6. A tissue culture of regenerable cells or protoplasts produced from the peanut plant of claim 2.

7. A peanut plant regenerated from the tissue culture of claim 6, said peanut plant having the morphological and physiological characteristics of ‘IPG 110’.

8. A method for producing an F1 hybrid peanut plant, said method comprising crossing a first parent peanut plant with a second parent peanut plant, wherein the first parent peanut plant or the second parent peanut plant is the peanut plant of claim 2.

9. The method of claim 8, further comprising the step of producing peanut seed from the resulting peanut plant.

10. A peanut seed produced by the method of claim 9.

11. The method of claim 8, wherein at least one of the first parent peanut plant or second parent peanut plant is transgenic or genome edited.

12. A method of producing a genetically modified peanut plant comprising transforming, mutating, genome editing or using RNA interference or gene silencing to genetically modify the peanut plant of claim 2, or a cell thereof to prepare a genetically modified peanut plant.

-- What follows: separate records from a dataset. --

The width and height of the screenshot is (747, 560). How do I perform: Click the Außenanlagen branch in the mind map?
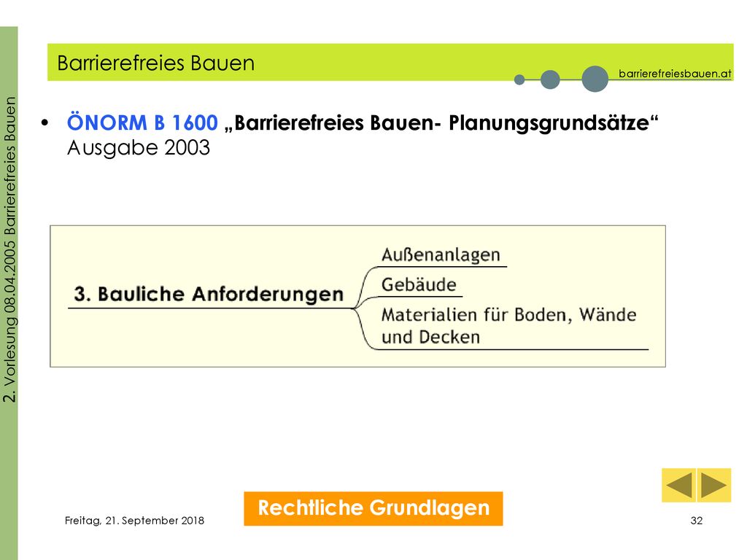click(441, 254)
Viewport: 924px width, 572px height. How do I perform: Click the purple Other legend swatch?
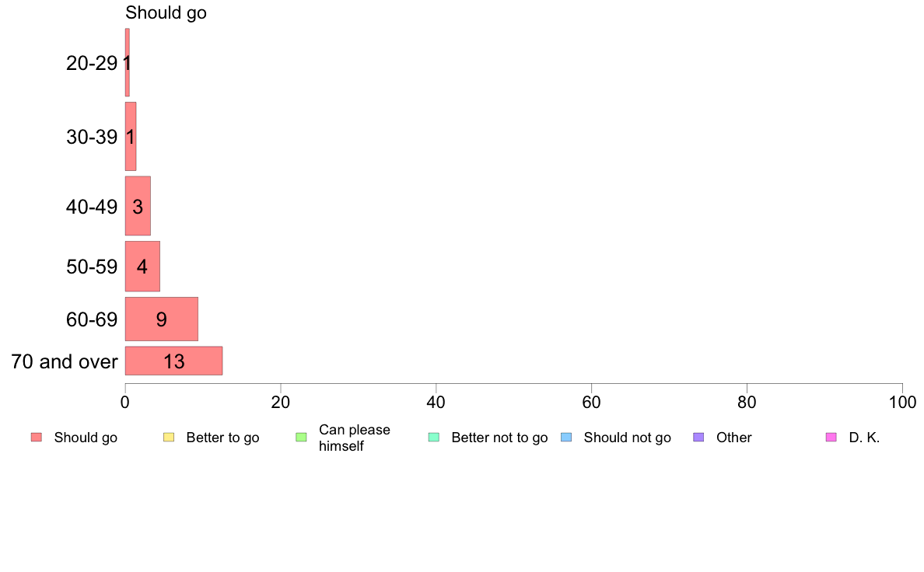[x=698, y=437]
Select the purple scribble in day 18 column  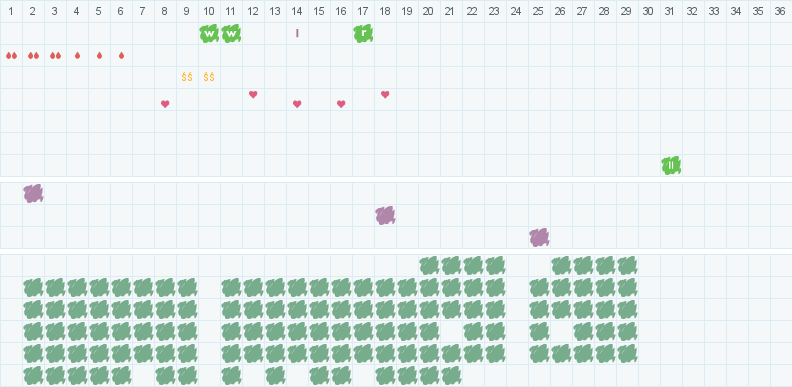pyautogui.click(x=385, y=216)
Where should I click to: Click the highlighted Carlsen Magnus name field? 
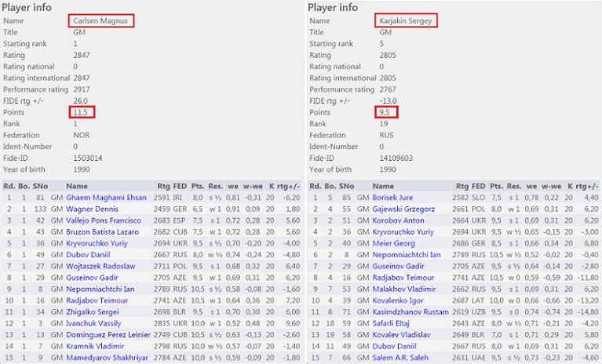click(101, 20)
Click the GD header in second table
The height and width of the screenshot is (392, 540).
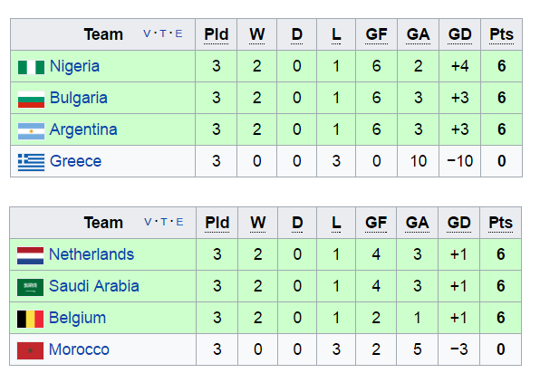click(459, 223)
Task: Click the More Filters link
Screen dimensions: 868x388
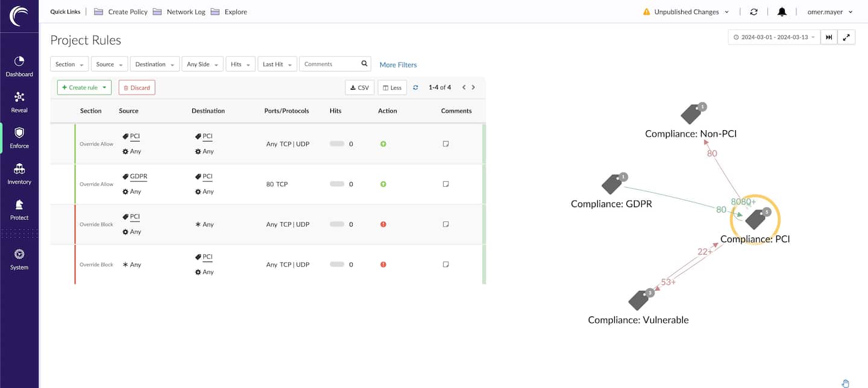Action: point(398,65)
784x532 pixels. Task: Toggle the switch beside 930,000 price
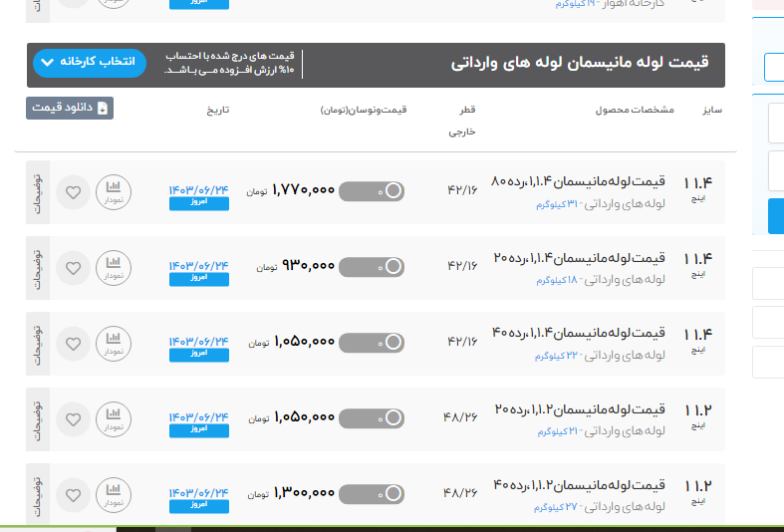[372, 267]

13. The method of claim 12, wherein the genetically modified peanut plant is modified to increase herbicide resistance; insect resistance; or resistance to bacterial, fungal, or viral disease; or to have modified fatty acid metabolism; modified carbohydrate metabolism; modified seed yield; yield stability; stress resistance; modified protein percent; modified fancy pod percent; modified pod size, shape, or color; or male sterility.

14. A peanut plant or part thereof, or peanut seed, produced by the method of claim 12.

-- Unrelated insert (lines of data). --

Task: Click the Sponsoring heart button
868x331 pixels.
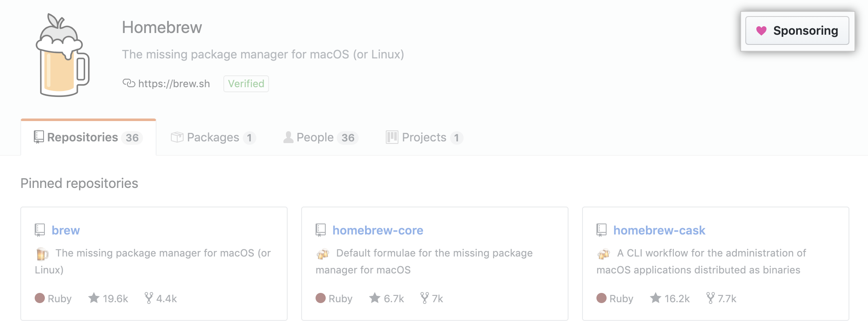Action: tap(797, 30)
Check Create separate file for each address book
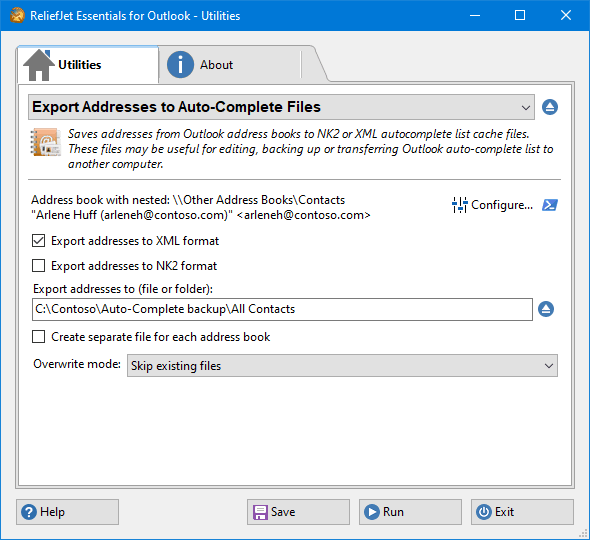The width and height of the screenshot is (590, 540). coord(38,337)
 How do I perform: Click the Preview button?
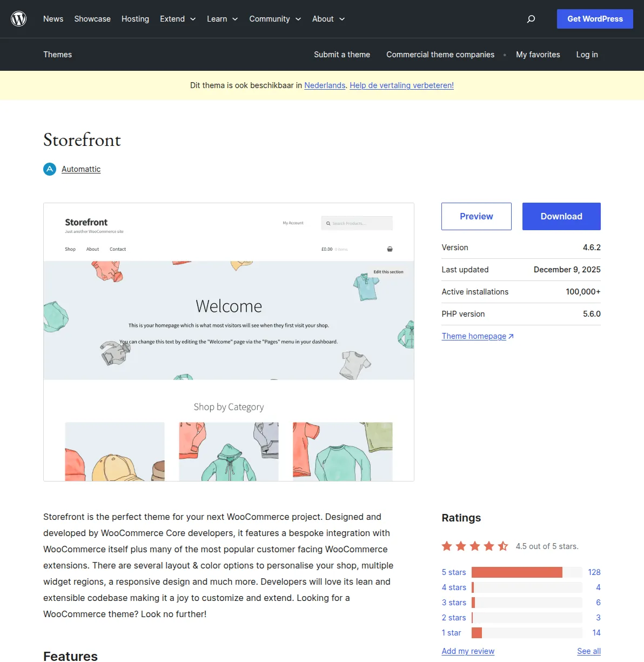[x=476, y=216]
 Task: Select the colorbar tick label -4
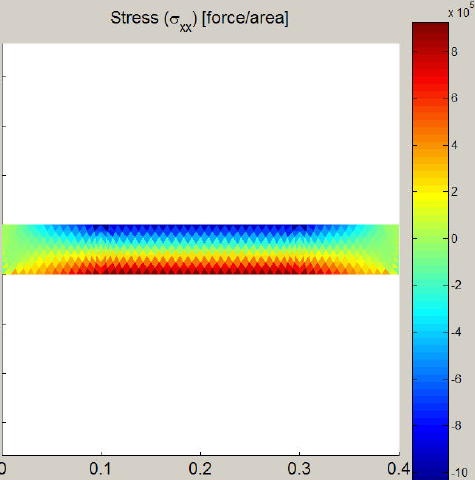coord(456,332)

15. A method of introducing a desired trait into peanut cultivar ‘IPG 110,’ said method comprising the steps of:

a. crossing plants as recited in claim 2 with plants of another peanut line expressing the desired trait, to produce progeny plants;

b. selecting progeny plants that express the desired trait, to produce selected progeny plants;

c. crossing the selected progeny plants with plants from the ‘IPG 110’ parental line to produce new progeny plants;

d. selecting new progeny plants that express both the desired trait and some or all of the physiological and morphological characteristics of peanut cultivar ‘IPG 110,’ to produce new selected progeny plants; and

e. repeating steps (c) and (d) three or more times in succession, to produce selected higher generation backcross progeny plants that express both the desired trait and the physiological and morphological characteristics of peanut cultivar ‘IPG 110,’ when grown in the same environmental conditions.

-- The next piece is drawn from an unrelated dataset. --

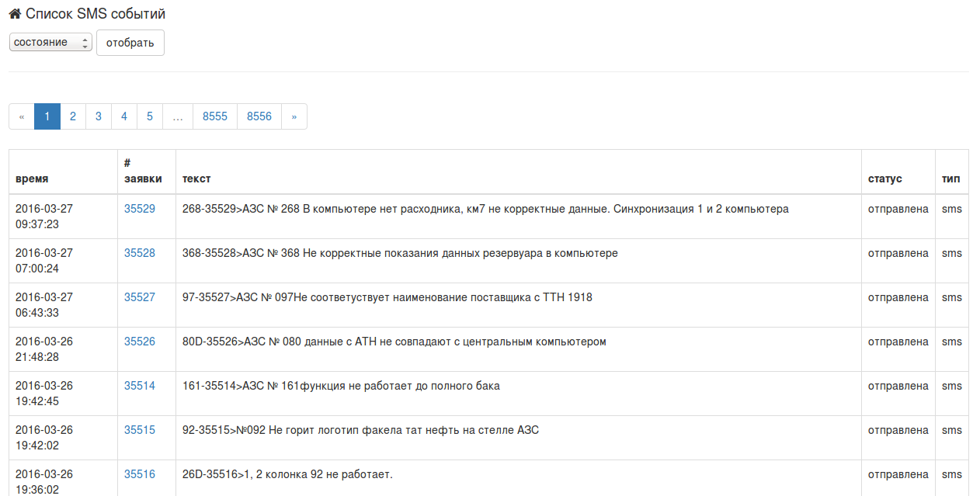Viewport: 980px width, 496px height.
Task: Go to previous page with « arrow
Action: coord(22,116)
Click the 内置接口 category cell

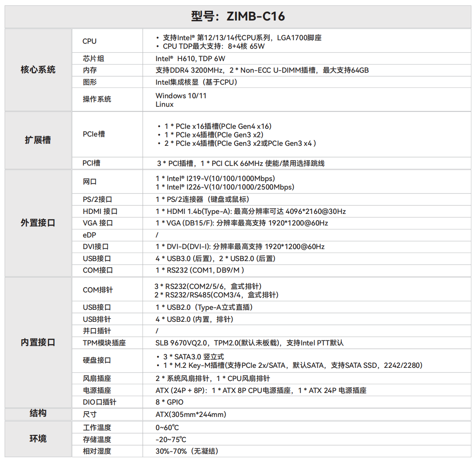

16. The method of claim 15, additionally comprising the step of planting a plurality of peanut seed produced by selecting higher generation backcross progeny plants under conditions favorable for the growth of peanut plants and optionally comprising the step of producing peanut seed from the resulting peanut plants.

17. The peanut seed resulting from the method of claim 16, wherein, if the resulting peanut seed is grown, then the peanut plants grown from the resulting peanut seed express the desired trait, and wherein the peanut plant otherwise comprises all of the morphological and physiological characteristics of the ‘IPG 110’ peanut plant when grown under the same environmental conditions.

18. A method of producing a commodity plant product, said method comprising obtaining the seed of claim 1, or a part thereof, and producing said commodity plant product therefrom.

19. The method of claim 18, wherein the commodity plant product is selected from the group consisting of edible oil, peanut butter, roasted nuts, salted nuts, raw nuts, confectionary products, flour, livestock feed, biodiesel, fuel, mulch, manufacturing particle board, soaps, fertilizer and plastics.